Add the active count as the total will ensure the crosstab is grouping appropriately. (i.e. there are 2463 active accounts in month ‘0’)
Confirmed when the time dimension is removed:
Next as with many analytic tools tableau doesn’t like adding a measure as a dimension, you’ll need to convert the ‘Activemonths’ field as a dimension.
Can’t convert calculated fields, so again you may need a view or custom SQL with date difference or any other calculation. If I calculate within Tableau I won’t have the option Convert to Dimension seen below.
Drag and drop ‘Activemonths’ as a column and apply the calculations from the previous chart and we can begin to deliver the requested analysis.
Per our data set, I would present stakeholders both views (over time & per active month) and explain that the interruption in Q3 2013 is heavily skewing results. As you can see in the visualization above the periods of highest churn can be found anywhere from month 2 to month 7 and isn’t presenting a clear picture.
Moving forward I would suggest overlaying MRR data in a similar fashion and continuing to analyze the events in Q3 2013 to better understand and improve customer churn.

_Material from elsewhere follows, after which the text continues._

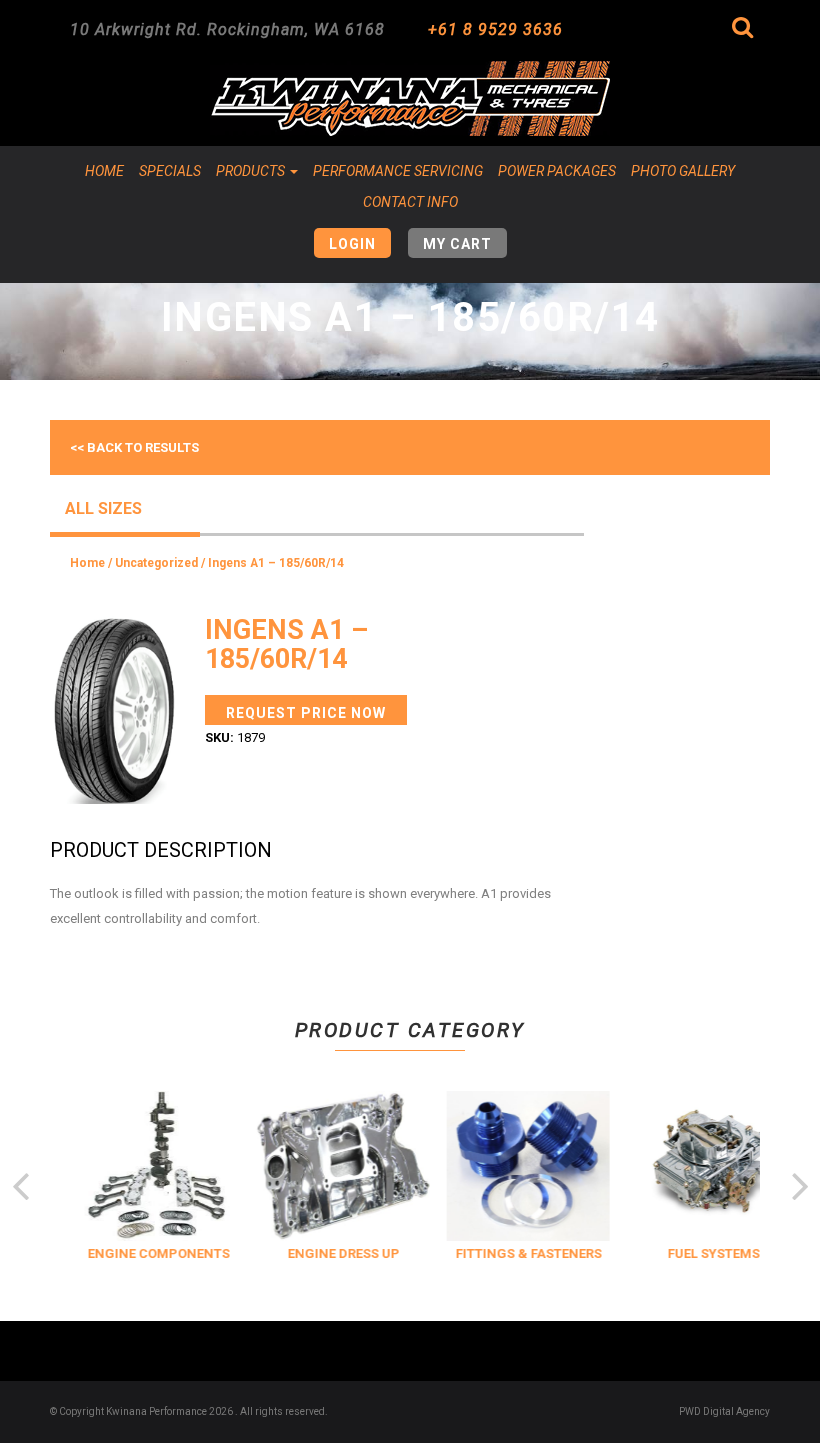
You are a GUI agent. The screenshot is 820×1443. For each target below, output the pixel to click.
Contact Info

Tableau allows us to quickly swap visualizations, since this is over time it is relatively easy to present this in a line chart format. This format clearly illustrates that churn has dramatically improved across customers signing up in Q4 2013.
You can take this any number of ways, Tableau makes it easy to add trend lines, forecasts, projections and alternative metrics like MRR or LTV to understand more regarding the types of customer and revenue churning out.